● **TO DO**
What you return must match, exactly, the lines running from the one containing "This screenshot has width=1456, height=821." to the end of the data, both included, and must contain no pictures.

● **GIVEN RECORDS**
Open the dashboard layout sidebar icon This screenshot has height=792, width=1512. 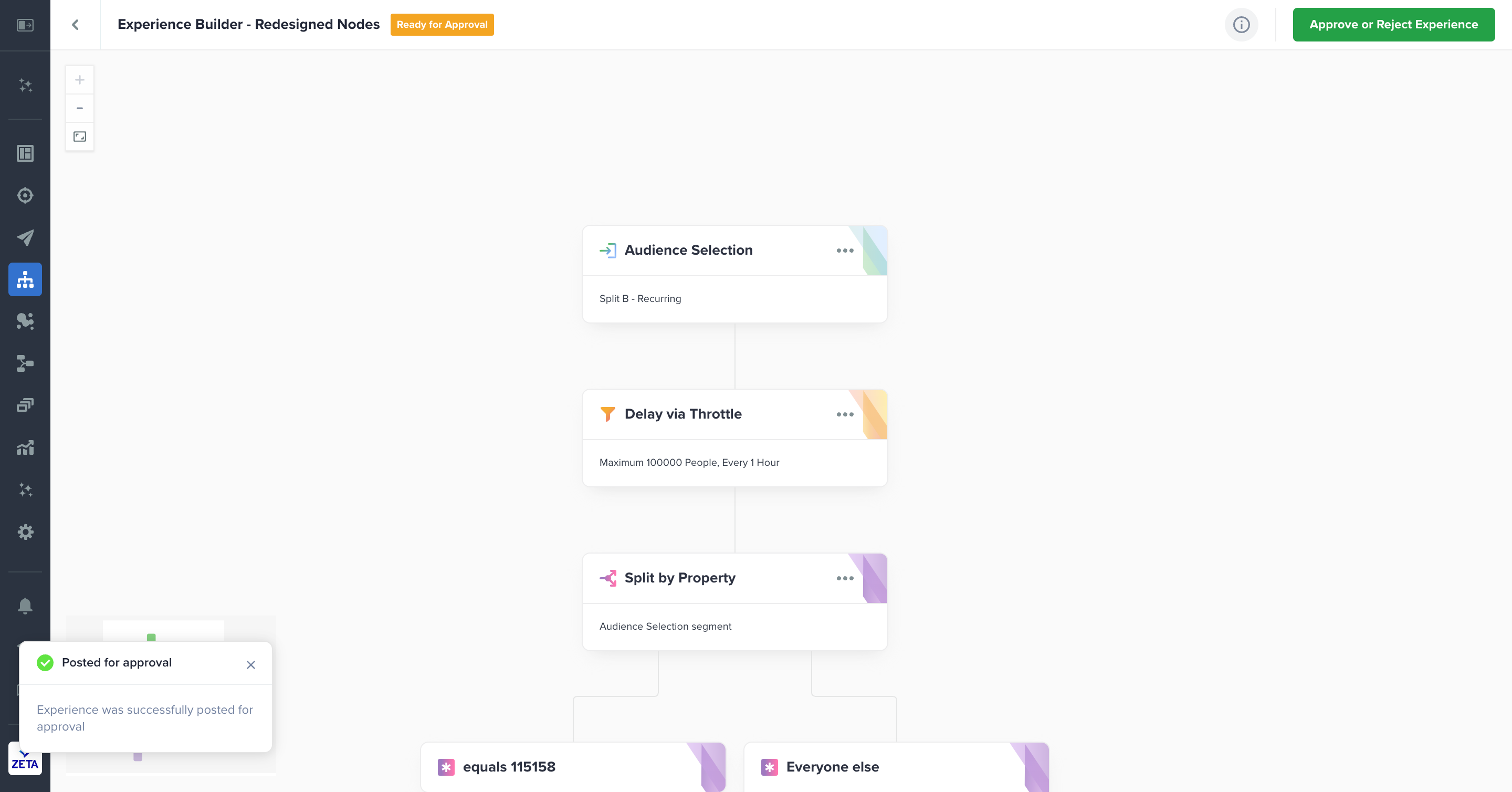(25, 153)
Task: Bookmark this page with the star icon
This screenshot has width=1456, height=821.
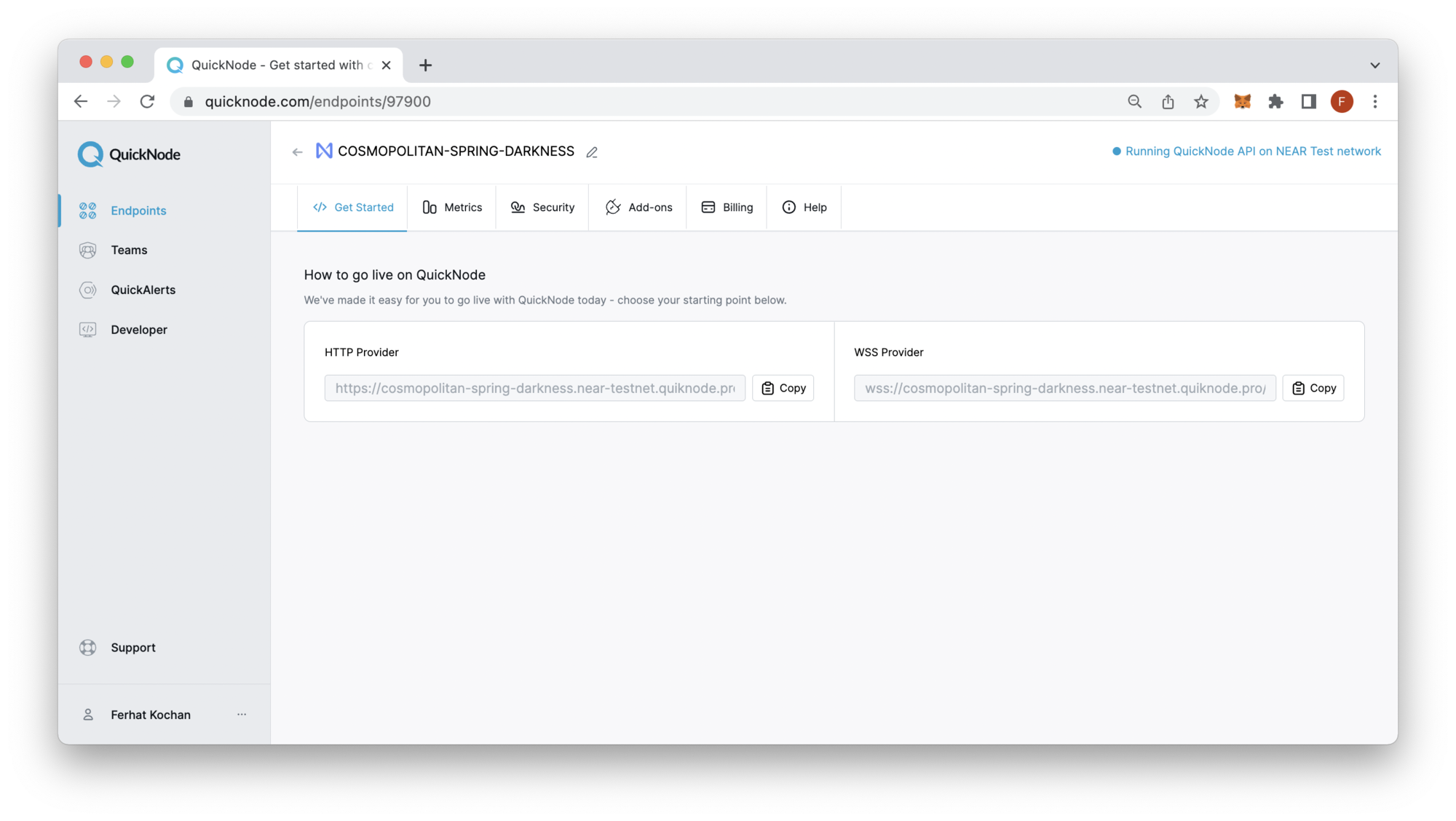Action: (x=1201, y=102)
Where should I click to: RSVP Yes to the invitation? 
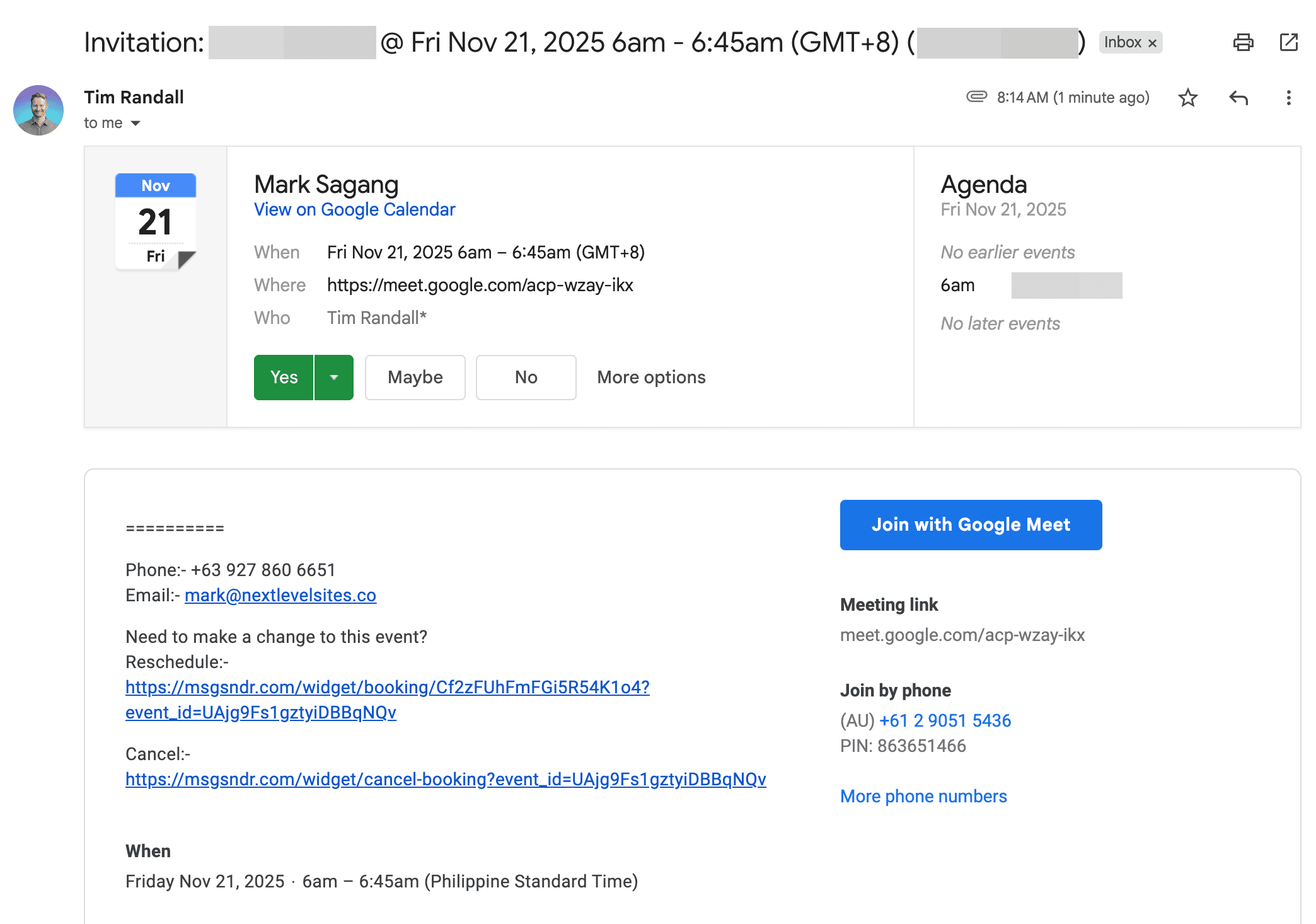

● **ANSWER AREA**
This screenshot has width=1456, height=821.
Action: (x=1201, y=102)
Where should I click to: RSVP Yes to the invitation? 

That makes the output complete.